## Exercise instructions
Each record has to be returned exactly as it appears.
———
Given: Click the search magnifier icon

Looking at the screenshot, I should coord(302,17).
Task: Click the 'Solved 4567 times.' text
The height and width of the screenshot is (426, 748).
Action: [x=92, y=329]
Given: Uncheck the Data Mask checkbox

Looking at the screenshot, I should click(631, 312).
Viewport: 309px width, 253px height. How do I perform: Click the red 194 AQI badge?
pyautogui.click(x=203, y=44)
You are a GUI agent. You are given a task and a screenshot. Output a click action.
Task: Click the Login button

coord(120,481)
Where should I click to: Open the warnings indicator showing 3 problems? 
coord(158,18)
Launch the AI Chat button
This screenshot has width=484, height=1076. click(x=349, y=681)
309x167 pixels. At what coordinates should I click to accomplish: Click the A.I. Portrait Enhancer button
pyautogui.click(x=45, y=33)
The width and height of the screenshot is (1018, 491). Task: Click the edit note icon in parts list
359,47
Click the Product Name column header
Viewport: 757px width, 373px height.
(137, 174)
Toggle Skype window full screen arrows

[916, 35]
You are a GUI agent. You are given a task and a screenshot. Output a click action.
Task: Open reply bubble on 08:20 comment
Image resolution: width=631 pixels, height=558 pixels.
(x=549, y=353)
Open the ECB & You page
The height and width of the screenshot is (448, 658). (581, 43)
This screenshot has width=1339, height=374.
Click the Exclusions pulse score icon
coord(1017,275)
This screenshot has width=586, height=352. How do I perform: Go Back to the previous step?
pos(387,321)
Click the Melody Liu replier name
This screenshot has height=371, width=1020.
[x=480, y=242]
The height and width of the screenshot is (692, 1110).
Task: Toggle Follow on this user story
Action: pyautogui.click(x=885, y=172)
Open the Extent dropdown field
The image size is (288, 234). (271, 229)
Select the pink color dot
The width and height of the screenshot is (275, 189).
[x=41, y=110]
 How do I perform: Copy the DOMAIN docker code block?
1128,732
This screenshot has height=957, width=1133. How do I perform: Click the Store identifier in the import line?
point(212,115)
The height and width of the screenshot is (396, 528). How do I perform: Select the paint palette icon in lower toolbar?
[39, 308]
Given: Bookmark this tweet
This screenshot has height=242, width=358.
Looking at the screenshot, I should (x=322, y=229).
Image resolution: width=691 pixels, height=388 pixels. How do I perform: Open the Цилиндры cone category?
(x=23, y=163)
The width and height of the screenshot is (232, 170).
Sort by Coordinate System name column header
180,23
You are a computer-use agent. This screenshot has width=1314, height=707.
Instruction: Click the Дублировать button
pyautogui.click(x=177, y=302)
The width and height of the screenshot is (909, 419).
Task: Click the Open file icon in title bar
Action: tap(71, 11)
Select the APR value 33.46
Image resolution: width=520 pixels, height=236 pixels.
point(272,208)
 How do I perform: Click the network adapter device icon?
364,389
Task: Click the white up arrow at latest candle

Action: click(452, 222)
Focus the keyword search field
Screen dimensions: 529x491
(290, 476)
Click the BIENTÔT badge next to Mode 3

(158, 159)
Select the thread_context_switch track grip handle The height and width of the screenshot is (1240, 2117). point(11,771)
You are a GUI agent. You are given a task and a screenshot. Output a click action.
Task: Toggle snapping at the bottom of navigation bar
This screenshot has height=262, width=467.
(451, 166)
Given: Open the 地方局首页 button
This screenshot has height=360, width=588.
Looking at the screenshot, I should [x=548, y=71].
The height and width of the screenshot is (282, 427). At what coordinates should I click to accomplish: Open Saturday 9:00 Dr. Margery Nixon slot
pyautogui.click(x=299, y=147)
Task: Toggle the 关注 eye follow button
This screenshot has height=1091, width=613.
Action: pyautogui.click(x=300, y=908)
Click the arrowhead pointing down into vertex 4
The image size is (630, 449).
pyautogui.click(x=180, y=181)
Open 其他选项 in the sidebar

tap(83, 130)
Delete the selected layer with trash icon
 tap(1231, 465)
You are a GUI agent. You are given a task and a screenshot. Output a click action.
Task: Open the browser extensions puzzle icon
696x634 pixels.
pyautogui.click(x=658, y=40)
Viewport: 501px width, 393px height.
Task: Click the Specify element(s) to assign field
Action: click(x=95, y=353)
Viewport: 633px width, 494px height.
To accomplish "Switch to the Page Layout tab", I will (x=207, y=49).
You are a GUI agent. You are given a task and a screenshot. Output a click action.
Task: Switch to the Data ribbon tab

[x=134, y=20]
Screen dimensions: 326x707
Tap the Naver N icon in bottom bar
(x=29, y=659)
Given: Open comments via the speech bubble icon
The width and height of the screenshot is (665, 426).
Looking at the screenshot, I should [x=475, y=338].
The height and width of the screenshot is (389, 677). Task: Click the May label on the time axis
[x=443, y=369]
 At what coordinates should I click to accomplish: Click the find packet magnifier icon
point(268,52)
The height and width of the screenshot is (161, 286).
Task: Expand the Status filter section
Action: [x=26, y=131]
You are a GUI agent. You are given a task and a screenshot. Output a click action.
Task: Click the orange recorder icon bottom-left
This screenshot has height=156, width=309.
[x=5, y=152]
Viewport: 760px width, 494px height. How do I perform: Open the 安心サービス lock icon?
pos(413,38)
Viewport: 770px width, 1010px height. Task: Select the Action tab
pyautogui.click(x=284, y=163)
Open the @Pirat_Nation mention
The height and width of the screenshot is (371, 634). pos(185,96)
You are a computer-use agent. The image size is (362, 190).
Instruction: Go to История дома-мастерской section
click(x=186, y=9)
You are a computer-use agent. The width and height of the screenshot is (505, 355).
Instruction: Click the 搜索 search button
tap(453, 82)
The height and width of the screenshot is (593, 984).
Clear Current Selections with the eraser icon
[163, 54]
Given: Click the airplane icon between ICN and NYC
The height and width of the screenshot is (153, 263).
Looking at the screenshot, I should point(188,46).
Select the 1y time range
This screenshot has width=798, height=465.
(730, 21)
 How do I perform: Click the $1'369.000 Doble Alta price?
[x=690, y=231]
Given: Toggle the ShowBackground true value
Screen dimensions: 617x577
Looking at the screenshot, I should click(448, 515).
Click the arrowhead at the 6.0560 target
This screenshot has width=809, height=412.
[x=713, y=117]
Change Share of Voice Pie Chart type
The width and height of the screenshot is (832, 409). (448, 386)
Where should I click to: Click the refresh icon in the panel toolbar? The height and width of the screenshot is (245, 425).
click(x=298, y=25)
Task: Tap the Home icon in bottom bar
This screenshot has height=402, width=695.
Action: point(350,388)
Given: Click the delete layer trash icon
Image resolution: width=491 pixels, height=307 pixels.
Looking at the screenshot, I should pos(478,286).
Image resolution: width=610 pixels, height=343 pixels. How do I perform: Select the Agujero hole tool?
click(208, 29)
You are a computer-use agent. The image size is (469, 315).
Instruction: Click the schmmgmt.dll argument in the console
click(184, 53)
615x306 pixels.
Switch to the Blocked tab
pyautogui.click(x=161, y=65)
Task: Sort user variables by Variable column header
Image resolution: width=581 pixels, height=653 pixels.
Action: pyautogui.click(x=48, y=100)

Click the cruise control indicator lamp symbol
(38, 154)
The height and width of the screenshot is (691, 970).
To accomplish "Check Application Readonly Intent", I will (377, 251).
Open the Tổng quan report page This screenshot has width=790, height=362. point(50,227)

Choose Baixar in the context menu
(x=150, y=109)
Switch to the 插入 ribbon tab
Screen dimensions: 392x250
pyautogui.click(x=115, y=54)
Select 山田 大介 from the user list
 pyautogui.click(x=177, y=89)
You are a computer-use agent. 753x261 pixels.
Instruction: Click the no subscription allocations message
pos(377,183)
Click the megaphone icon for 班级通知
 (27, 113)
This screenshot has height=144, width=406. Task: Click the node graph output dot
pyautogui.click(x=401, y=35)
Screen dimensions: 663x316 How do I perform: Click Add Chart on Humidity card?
———
## Result of the exercise
Given: Click the search magnifier icon

Looking at the screenshot, I should coord(302,17).
Task: Click the 'Solved 4567 times.' text
The height and width of the screenshot is (426, 748).
Action: [x=92, y=329]
Given: Uncheck the Data Mask checkbox

Looking at the screenshot, I should click(631, 312).
Viewport: 309px width, 253px height. How do I perform: Click the red 194 AQI badge?
pyautogui.click(x=203, y=44)
You are a GUI agent. You are given a task and a screenshot. Output a click action.
Task: Click the Login button

coord(120,481)
Where should I click to: Open the warnings indicator showing 3 problems? 
coord(158,18)
Launch the AI Chat button
This screenshot has width=484, height=1076. click(x=349, y=681)
309x167 pixels. At what coordinates should I click to accomplish: Click the A.I. Portrait Enhancer button
pyautogui.click(x=45, y=33)
The width and height of the screenshot is (1018, 491). Task: Click the edit note icon in parts list
359,47
Click the Product Name column header
Viewport: 757px width, 373px height.
(137, 174)
Toggle Skype window full screen arrows

[916, 35]
You are a GUI agent. You are given a task and a screenshot. Output a click action.
Task: Open reply bubble on 08:20 comment
Image resolution: width=631 pixels, height=558 pixels.
(x=549, y=353)
Open the ECB & You page
The height and width of the screenshot is (448, 658). (581, 43)
This screenshot has width=1339, height=374.
Click the Exclusions pulse score icon
coord(1017,275)
This screenshot has width=586, height=352. How do I perform: Go Back to the previous step?
pos(387,321)
Click the Melody Liu replier name
This screenshot has height=371, width=1020.
[x=480, y=242]
The height and width of the screenshot is (692, 1110).
Task: Toggle Follow on this user story
Action: pyautogui.click(x=885, y=172)
Open the Extent dropdown field
The image size is (288, 234). (271, 229)
Select the pink color dot
The width and height of the screenshot is (275, 189).
[x=41, y=110]
 How do I perform: Copy the DOMAIN docker code block?
1128,732
This screenshot has height=957, width=1133. How do I perform: Click the Store identifier in the import line?
point(212,115)
The height and width of the screenshot is (396, 528). How do I perform: Select the paint palette icon in lower toolbar?
[39, 308]
Given: Bookmark this tweet
This screenshot has height=242, width=358.
Looking at the screenshot, I should (x=322, y=229).
Image resolution: width=691 pixels, height=388 pixels. How do I perform: Open the Цилиндры cone category?
(x=23, y=163)
The width and height of the screenshot is (232, 170).
Sort by Coordinate System name column header
180,23
You are a computer-use agent. This screenshot has width=1314, height=707.
Instruction: Click the Дублировать button
pyautogui.click(x=177, y=302)
The width and height of the screenshot is (909, 419).
Task: Click the Open file icon in title bar
Action: tap(71, 11)
Select the APR value 33.46
Image resolution: width=520 pixels, height=236 pixels.
point(272,208)
 How do I perform: Click the network adapter device icon?
364,389
Task: Click the white up arrow at latest candle

Action: click(452, 222)
Focus the keyword search field
Screen dimensions: 529x491
(290, 476)
Click the BIENTÔT badge next to Mode 3

(158, 159)
Select the thread_context_switch track grip handle The height and width of the screenshot is (1240, 2117). point(11,771)
You are a GUI agent. You are given a task and a screenshot. Output a click action.
Task: Toggle snapping at the bottom of navigation bar
This screenshot has height=262, width=467.
(451, 166)
Given: Open the 地方局首页 button
This screenshot has height=360, width=588.
Looking at the screenshot, I should [x=548, y=71].
The height and width of the screenshot is (282, 427). At what coordinates should I click to accomplish: Open Saturday 9:00 Dr. Margery Nixon slot
pyautogui.click(x=299, y=147)
Task: Toggle the 关注 eye follow button
This screenshot has height=1091, width=613.
Action: pyautogui.click(x=300, y=908)
Click the arrowhead pointing down into vertex 4
The image size is (630, 449).
pyautogui.click(x=180, y=181)
Open 其他选项 in the sidebar

tap(83, 130)
Delete the selected layer with trash icon
 tap(1231, 465)
You are a GUI agent. You are given a task and a screenshot. Output a click action.
Task: Open the browser extensions puzzle icon
696x634 pixels.
pyautogui.click(x=658, y=40)
Viewport: 501px width, 393px height.
Task: Click the Specify element(s) to assign field
Action: click(x=95, y=353)
Viewport: 633px width, 494px height.
To accomplish "Switch to the Page Layout tab", I will (x=207, y=49).
You are a GUI agent. You are given a task and a screenshot. Output a click action.
Task: Switch to the Data ribbon tab

[x=134, y=20]
Screen dimensions: 326x707
Tap the Naver N icon in bottom bar
(x=29, y=659)
Given: Open comments via the speech bubble icon
The width and height of the screenshot is (665, 426).
Looking at the screenshot, I should [x=475, y=338].
The height and width of the screenshot is (389, 677). Task: Click the May label on the time axis
[x=443, y=369]
 At what coordinates should I click to accomplish: Click the find packet magnifier icon
point(268,52)
The height and width of the screenshot is (161, 286).
Task: Expand the Status filter section
Action: [x=26, y=131]
You are a GUI agent. You are given a task and a screenshot. Output a click action.
Task: Click the orange recorder icon bottom-left
This screenshot has height=156, width=309.
[x=5, y=152]
Viewport: 760px width, 494px height. How do I perform: Open the 安心サービス lock icon?
pos(413,38)
Viewport: 770px width, 1010px height. Task: Select the Action tab
pyautogui.click(x=284, y=163)
Open the @Pirat_Nation mention
The height and width of the screenshot is (371, 634). pos(185,96)
You are a computer-use agent. The image size is (362, 190).
Instruction: Go to История дома-мастерской section
click(x=186, y=9)
You are a computer-use agent. The width and height of the screenshot is (505, 355).
Instruction: Click the 搜索 search button
tap(453, 82)
The height and width of the screenshot is (593, 984).
Clear Current Selections with the eraser icon
[163, 54]
Given: Click the airplane icon between ICN and NYC
The height and width of the screenshot is (153, 263).
Looking at the screenshot, I should point(188,46).
Select the 1y time range
This screenshot has width=798, height=465.
(730, 21)
 How do I perform: Click the $1'369.000 Doble Alta price?
[x=690, y=231]
Given: Toggle the ShowBackground true value
Screen dimensions: 617x577
Looking at the screenshot, I should click(448, 515).
Click the arrowhead at the 6.0560 target
This screenshot has width=809, height=412.
[x=713, y=117]
Change Share of Voice Pie Chart type
The width and height of the screenshot is (832, 409). (448, 386)
Where should I click to: Click the refresh icon in the panel toolbar? The height and width of the screenshot is (245, 425).
click(x=298, y=25)
Task: Tap the Home icon in bottom bar
This screenshot has height=402, width=695.
Action: point(350,388)
Given: Click the delete layer trash icon
Image resolution: width=491 pixels, height=307 pixels.
Looking at the screenshot, I should pos(478,286).
Image resolution: width=610 pixels, height=343 pixels. How do I perform: Select the Agujero hole tool?
click(208, 29)
You are a computer-use agent. The image size is (469, 315).
Instruction: Click the schmmgmt.dll argument in the console
click(184, 53)
615x306 pixels.
Switch to the Blocked tab
pyautogui.click(x=161, y=65)
Task: Sort user variables by Variable column header
Image resolution: width=581 pixels, height=653 pixels.
Action: pyautogui.click(x=48, y=100)

Click the cruise control indicator lamp symbol
(38, 154)
The height and width of the screenshot is (691, 970).
To accomplish "Check Application Readonly Intent", I will (377, 251).
Open the Tổng quan report page This screenshot has width=790, height=362. point(50,227)

Choose Baixar in the context menu
(x=150, y=109)
Switch to the 插入 ribbon tab
Screen dimensions: 392x250
pyautogui.click(x=115, y=54)
Select 山田 大介 from the user list
 pyautogui.click(x=177, y=89)
You are a computer-use agent. 753x261 pixels.
Instruction: Click the no subscription allocations message
pos(377,183)
Click the megaphone icon for 班级通知
 (27, 113)
This screenshot has height=144, width=406. Task: Click the node graph output dot
pyautogui.click(x=401, y=35)
Screen dimensions: 663x316 How do I perform: Click Add Chart on Humidity card?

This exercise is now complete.